RA_TZ="EST5EDT4,M3.2.0/02,M11.1.0/02"
RA_TZ="PST8PDT"
RA_USEC_PRECISION
For ra() like clients, this variable is used to override the time format of the timestamp. This variable
specifies the number of decimal places that will be printed as the fractional part of the time. Argus
collects usec precision, and so a maximum value of 6 is supported. To not print the fractional part,
specify the value zero (0).
RA_USEC_PRECISION=6
RA_USERDATA_ENCODE
Argus can capture user data, and the argus clients can print, merge, filter, and strip user data from
argus records. When printing out the user data contents, using tools such as ra.1, the type of encoding
used to print the buffers can be specified here. This is available because many user data buffers are not
printable text, and other representations may be more appropriate.

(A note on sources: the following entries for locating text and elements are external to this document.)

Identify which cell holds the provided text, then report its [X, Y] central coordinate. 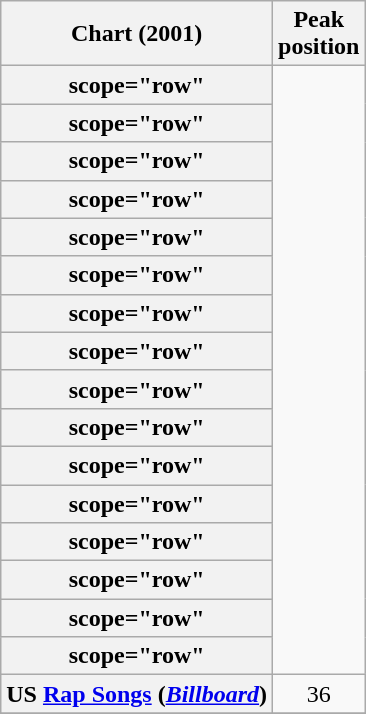
Peakposition [319, 34]
US Rap Songs (Billboard) [137, 694]
36 [319, 694]
Chart (2001) [137, 34]
Return [X, Y] of the center of cell containing provided text 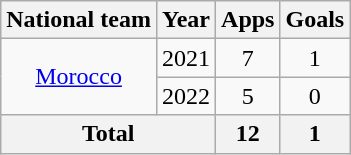
Year [186, 20]
7 [248, 58]
2021 [186, 58]
Goals [315, 20]
Morocco [79, 77]
Apps [248, 20]
2022 [186, 96]
12 [248, 134]
0 [315, 96]
National team [79, 20]
5 [248, 96]
Total [108, 134]
Capture the cell that displays the provided text and extract its [x, y] central coordinate. 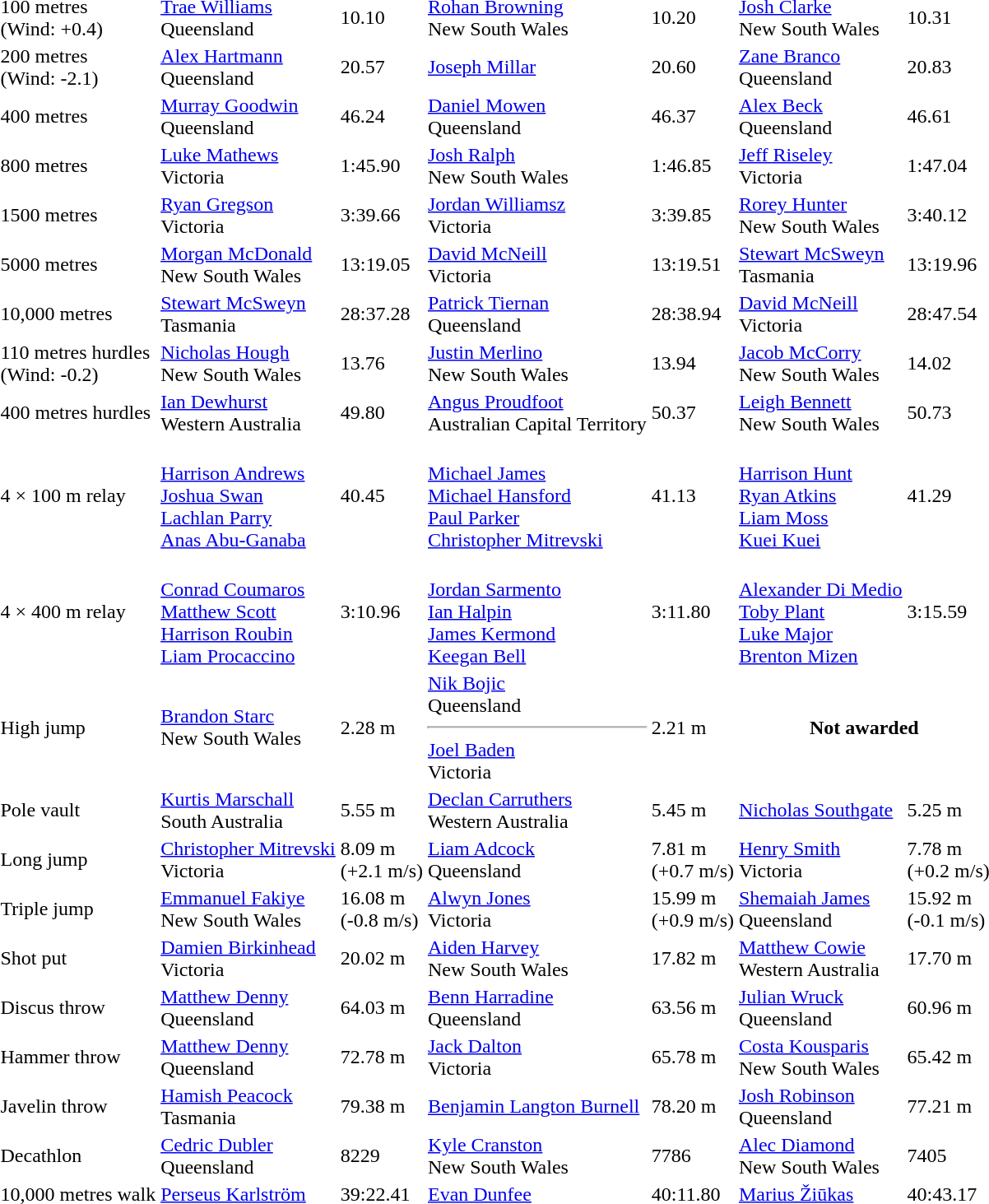
Conrad CoumarosMatthew ScottHarrison RoubinLiam Procaccino [248, 611]
20.57 [382, 67]
3:11.80 [693, 611]
Alexander Di MedioToby PlantLuke MajorBrenton Mizen [820, 611]
Benn HarradineQueensland [536, 1007]
7.81 m (+0.7 m/s) [693, 859]
Costa KousparisNew South Wales [820, 1056]
1:45.90 [382, 166]
2.28 m [382, 727]
Julian WruckQueensland [820, 1007]
Luke MathewsVictoria [248, 166]
64.03 m [382, 1007]
Benjamin Langton Burnell [536, 1106]
3:39.85 [693, 216]
13:19.51 [693, 265]
15.99 m (+0.9 m/s) [693, 908]
Michael JamesMichael HansfordPaul ParkerChristopher Mitrevski [536, 495]
2.21 m [693, 727]
8229 [382, 1155]
Liam AdcockQueensland [536, 859]
Emmanuel FakiyeNew South Wales [248, 908]
Leigh BennettNew South Wales [820, 413]
65.78 m [693, 1056]
Zane BrancoQueensland [820, 67]
Josh RobinsonQueensland [820, 1106]
Rorey HunterNew South Wales [820, 216]
13.76 [382, 364]
Nicholas Southgate [820, 810]
Jeff RiseleyVictoria [820, 166]
Josh RalphNew South Wales [536, 166]
3:10.96 [382, 611]
7786 [693, 1155]
Alwyn JonesVictoria [536, 908]
79.38 m [382, 1106]
Brandon StarcNew South Wales [248, 727]
Christopher MitrevskiVictoria [248, 859]
Jacob McCorryNew South Wales [820, 364]
72.78 m [382, 1056]
Kurtis MarschallSouth Australia [248, 810]
Murray GoodwinQueensland [248, 117]
17.82 m [693, 958]
20.02 m [382, 958]
5.55 m [382, 810]
Jordan WilliamszVictoria [536, 216]
Matthew CowieWestern Australia [820, 958]
78.20 m [693, 1106]
Hamish PeacockTasmania [248, 1106]
Kyle CranstonNew South Wales [536, 1155]
Jack DaltonVictoria [536, 1056]
Cedric DublerQueensland [248, 1155]
40.45 [382, 495]
Henry SmithVictoria [820, 859]
Justin MerlinoNew South Wales [536, 364]
46.24 [382, 117]
50.37 [693, 413]
Morgan McDonaldNew South Wales [248, 265]
5.45 m [693, 810]
Daniel MowenQueensland [536, 117]
Ian DewhurstWestern Australia [248, 413]
20.60 [693, 67]
Patrick TiernanQueensland [536, 314]
Aiden HarveyNew South Wales [536, 958]
46.37 [693, 117]
13.94 [693, 364]
Alex BeckQueensland [820, 117]
28:38.94 [693, 314]
Nicholas HoughNew South Wales [248, 364]
8.09 m (+2.1 m/s) [382, 859]
Alec DiamondNew South Wales [820, 1155]
Jordan SarmentoIan HalpinJames KermondKeegan Bell [536, 611]
Nik BojicQueenslandJoel BadenVictoria [536, 727]
28:37.28 [382, 314]
49.80 [382, 413]
3:39.66 [382, 216]
13:19.05 [382, 265]
41.13 [693, 495]
Damien BirkinheadVictoria [248, 958]
Angus ProudfootAustralian Capital Territory [536, 413]
1:46.85 [693, 166]
Harrison AndrewsJoshua SwanLachlan ParryAnas Abu-Ganaba [248, 495]
Shemaiah JamesQueensland [820, 908]
Declan CarruthersWestern Australia [536, 810]
16.08 m (-0.8 m/s) [382, 908]
Harrison HuntRyan AtkinsLiam MossKuei Kuei [820, 495]
63.56 m [693, 1007]
Alex HartmannQueensland [248, 67]
Joseph Millar [536, 67]
Ryan GregsonVictoria [248, 216]
Return the [X, Y] coordinate for the center point of the cell that contains the specified text.  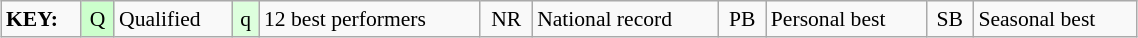
Q [98, 19]
SB [950, 19]
Qualified [173, 19]
12 best performers [370, 19]
NR [506, 19]
PB [742, 19]
KEY: [41, 19]
Personal best [846, 19]
National record [626, 19]
Seasonal best [1055, 19]
q [246, 19]
Identify which cell holds the provided text, then report its (X, Y) central coordinate. 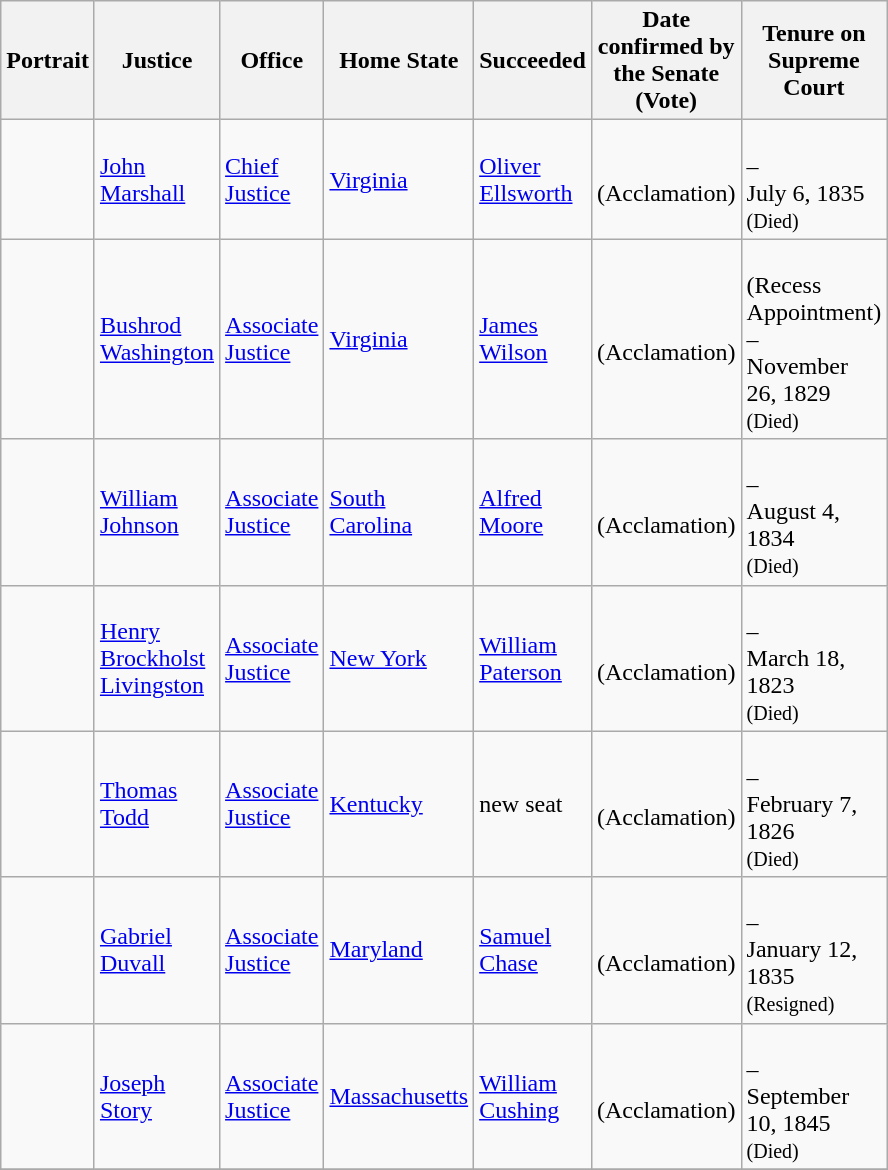
–July 6, 1835(Died) (814, 180)
(Recess Appointment)–November 26, 1829(Died) (814, 339)
New York (399, 658)
Bushrod Washington (156, 339)
Office (272, 60)
–March 18, 1823(Died) (814, 658)
–September 10, 1845(Died) (814, 1096)
Portrait (48, 60)
Date confirmed by the Senate(Vote) (666, 60)
John Marshall (156, 180)
Kentucky (399, 804)
Massachusetts (399, 1096)
new seat (533, 804)
Thomas Todd (156, 804)
–February 7, 1826(Died) (814, 804)
Home State (399, 60)
William Paterson (533, 658)
–January 12, 1835(Resigned) (814, 950)
Joseph Story (156, 1096)
Chief Justice (272, 180)
Henry Brockholst Livingston (156, 658)
Tenure on Supreme Court (814, 60)
Alfred Moore (533, 512)
Gabriel Duvall (156, 950)
Justice (156, 60)
William Johnson (156, 512)
Oliver Ellsworth (533, 180)
–August 4, 1834(Died) (814, 512)
William Cushing (533, 1096)
Samuel Chase (533, 950)
Succeeded (533, 60)
Maryland (399, 950)
South Carolina (399, 512)
James Wilson (533, 339)
Output the (x, y) coordinate of the center of the cell containing the given text.  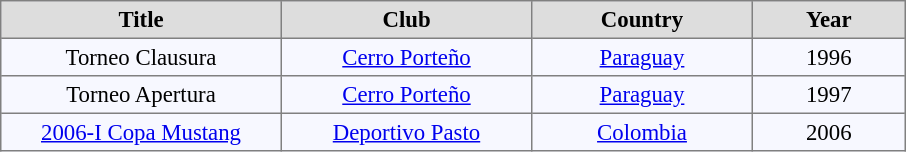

Supported values are "Ascii", "Obfuscate", "Hex", "Encode32" or "Encode64". The default is "Ascii".
Obfuscate is an extension to the Ascii print, that attempts to over-write plain text passwords,
encountered in the user data, with 'x's.
Commandline equivalent: -M printer=<printer>
RA_USERDATA_ENCODE=Ascii
RA_FILTER
You can provide a filter expression here, if you like. It should be limited to 2K in length. The
default is to not filter. See ra(1) for the format of the filter expression.
RA_FILTER=""
RA_FILTER_TIMEOUT
The filter is compiled in a separate process, and all ra* programs need to wait a reasonable time for the
filter compiler to finish, or time out and return an error, in the case of a fatal error in compiling.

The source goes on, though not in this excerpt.